*Task instructions*. Only the lines holding the word "Collapse" are wanted; copy each of them from the listing.

Materials provided Start Marker

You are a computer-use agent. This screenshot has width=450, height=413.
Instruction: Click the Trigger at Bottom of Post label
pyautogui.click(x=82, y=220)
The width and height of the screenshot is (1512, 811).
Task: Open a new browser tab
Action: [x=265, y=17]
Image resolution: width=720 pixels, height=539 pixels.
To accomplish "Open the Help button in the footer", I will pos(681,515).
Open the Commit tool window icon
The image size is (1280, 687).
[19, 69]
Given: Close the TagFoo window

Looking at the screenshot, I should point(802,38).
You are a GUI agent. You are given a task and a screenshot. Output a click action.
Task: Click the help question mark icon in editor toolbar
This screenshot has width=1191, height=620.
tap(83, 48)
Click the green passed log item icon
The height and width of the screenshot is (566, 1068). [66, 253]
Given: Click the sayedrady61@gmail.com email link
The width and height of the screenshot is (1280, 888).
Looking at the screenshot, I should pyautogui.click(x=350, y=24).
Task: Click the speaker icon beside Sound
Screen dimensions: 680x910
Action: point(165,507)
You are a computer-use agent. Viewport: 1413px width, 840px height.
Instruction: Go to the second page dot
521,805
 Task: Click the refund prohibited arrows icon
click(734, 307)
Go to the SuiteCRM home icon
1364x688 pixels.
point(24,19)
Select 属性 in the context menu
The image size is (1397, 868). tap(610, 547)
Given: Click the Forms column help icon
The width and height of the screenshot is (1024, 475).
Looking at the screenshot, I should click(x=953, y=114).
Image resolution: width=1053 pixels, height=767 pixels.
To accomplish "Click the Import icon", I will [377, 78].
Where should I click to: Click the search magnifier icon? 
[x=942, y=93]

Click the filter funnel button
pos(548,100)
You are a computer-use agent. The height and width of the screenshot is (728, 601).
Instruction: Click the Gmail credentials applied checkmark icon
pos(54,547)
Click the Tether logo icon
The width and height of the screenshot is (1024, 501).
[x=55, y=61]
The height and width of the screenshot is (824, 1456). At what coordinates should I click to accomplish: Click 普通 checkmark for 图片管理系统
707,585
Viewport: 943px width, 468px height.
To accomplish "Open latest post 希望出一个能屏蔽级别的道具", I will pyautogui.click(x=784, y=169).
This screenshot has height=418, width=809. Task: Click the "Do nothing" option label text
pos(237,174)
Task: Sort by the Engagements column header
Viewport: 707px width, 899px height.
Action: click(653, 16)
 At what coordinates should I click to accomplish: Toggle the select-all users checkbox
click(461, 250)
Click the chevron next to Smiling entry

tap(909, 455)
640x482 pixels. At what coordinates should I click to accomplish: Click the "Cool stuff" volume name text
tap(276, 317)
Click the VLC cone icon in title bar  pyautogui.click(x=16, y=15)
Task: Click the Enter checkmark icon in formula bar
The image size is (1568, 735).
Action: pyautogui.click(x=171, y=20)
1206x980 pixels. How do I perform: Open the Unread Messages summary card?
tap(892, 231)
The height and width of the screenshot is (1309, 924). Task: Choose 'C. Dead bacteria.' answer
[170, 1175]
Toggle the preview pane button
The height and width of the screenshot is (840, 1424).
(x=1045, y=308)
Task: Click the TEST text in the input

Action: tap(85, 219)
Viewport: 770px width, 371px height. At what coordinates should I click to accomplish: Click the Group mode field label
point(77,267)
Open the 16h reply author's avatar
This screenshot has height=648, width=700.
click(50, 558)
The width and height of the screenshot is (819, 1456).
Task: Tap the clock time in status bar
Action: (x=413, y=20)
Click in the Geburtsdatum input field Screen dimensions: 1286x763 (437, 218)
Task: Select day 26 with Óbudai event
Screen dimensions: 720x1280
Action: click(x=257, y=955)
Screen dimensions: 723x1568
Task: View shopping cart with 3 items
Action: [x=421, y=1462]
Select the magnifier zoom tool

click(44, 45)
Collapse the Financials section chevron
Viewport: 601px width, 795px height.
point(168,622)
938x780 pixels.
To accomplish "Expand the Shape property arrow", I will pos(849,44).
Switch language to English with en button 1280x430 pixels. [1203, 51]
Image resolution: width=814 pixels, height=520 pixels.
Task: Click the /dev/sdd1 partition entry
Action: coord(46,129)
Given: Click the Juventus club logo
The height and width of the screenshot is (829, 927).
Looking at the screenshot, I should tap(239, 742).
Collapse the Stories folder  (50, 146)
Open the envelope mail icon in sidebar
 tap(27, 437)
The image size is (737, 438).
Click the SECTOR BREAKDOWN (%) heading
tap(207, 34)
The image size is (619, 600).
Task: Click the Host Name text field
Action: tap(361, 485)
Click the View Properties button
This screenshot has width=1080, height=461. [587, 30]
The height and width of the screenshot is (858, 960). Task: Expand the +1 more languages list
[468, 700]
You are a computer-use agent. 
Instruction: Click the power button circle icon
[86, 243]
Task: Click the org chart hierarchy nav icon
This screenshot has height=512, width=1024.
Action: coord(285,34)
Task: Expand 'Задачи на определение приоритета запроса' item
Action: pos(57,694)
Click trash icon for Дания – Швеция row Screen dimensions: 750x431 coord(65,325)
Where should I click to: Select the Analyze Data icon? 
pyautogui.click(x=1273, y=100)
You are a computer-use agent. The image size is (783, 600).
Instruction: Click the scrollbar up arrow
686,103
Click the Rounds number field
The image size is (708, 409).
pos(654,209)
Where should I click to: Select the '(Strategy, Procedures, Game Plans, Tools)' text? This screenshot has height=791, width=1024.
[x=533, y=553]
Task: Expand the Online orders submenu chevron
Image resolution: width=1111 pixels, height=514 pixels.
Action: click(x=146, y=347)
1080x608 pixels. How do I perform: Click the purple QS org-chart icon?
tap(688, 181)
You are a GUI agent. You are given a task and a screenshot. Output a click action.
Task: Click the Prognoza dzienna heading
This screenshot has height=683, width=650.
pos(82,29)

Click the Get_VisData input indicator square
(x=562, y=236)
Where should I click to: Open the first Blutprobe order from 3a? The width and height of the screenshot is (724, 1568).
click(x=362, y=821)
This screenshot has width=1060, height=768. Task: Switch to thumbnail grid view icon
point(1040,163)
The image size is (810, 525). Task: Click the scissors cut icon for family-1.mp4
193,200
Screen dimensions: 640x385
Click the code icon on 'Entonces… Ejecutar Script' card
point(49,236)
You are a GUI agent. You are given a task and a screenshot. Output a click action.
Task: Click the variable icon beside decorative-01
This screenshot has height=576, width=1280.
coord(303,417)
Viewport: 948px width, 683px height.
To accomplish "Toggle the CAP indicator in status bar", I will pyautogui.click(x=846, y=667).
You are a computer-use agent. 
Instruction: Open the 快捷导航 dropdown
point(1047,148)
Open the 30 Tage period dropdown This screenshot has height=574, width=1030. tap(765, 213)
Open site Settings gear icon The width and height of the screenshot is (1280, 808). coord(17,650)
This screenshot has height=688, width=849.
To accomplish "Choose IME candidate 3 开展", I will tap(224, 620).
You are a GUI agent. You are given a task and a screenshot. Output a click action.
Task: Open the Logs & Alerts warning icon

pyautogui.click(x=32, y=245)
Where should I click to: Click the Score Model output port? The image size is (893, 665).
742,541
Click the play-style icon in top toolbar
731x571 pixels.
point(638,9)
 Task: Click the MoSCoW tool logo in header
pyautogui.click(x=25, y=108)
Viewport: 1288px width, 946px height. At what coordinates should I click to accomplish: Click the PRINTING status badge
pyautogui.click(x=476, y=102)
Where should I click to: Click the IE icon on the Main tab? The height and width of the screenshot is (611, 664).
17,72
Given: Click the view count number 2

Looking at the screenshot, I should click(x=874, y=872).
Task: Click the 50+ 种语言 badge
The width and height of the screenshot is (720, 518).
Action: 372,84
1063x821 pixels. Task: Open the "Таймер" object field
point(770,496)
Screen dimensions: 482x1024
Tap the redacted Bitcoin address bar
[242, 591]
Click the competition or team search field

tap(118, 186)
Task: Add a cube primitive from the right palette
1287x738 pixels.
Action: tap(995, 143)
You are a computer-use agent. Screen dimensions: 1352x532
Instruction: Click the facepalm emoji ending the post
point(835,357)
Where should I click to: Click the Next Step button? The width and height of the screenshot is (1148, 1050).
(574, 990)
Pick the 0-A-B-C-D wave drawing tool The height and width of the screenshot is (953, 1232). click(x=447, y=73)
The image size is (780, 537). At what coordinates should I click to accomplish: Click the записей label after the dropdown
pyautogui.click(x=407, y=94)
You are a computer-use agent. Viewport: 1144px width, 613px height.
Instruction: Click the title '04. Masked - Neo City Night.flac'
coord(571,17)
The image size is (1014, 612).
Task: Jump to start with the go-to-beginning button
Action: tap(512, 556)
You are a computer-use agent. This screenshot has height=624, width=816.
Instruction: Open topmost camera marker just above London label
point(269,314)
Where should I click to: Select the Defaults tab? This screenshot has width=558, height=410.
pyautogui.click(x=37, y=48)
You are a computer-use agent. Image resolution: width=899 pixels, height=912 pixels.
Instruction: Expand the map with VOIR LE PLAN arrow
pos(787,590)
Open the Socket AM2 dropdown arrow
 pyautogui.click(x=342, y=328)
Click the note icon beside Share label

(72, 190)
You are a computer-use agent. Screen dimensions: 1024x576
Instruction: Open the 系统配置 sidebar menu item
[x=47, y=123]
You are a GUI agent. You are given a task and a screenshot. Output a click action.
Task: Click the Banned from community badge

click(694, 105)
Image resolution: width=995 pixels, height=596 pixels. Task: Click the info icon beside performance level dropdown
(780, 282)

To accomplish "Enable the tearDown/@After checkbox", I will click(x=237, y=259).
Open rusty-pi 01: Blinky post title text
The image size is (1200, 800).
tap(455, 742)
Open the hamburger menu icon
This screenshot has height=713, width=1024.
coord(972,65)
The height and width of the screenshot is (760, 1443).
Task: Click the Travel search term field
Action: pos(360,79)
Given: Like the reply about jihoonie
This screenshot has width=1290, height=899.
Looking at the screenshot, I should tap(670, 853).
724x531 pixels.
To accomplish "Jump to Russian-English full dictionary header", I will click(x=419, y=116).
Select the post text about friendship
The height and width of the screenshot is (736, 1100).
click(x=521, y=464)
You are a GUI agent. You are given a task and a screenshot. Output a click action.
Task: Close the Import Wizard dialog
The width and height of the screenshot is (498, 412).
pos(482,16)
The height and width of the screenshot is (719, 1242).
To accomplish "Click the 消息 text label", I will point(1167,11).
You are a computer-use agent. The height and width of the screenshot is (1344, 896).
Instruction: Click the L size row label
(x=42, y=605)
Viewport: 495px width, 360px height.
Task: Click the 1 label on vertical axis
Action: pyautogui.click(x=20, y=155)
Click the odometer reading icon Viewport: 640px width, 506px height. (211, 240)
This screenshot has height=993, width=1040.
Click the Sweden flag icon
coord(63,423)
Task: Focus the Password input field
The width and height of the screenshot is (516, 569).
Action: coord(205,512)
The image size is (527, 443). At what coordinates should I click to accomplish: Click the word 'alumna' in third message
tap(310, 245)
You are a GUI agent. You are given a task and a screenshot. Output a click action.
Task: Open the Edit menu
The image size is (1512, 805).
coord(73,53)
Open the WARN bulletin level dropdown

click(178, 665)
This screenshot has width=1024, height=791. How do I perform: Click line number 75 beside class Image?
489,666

Materials provided End Marker

*Completed task*.
Collapse the Financials section chevron
Collapse the Stories folder  (50, 146)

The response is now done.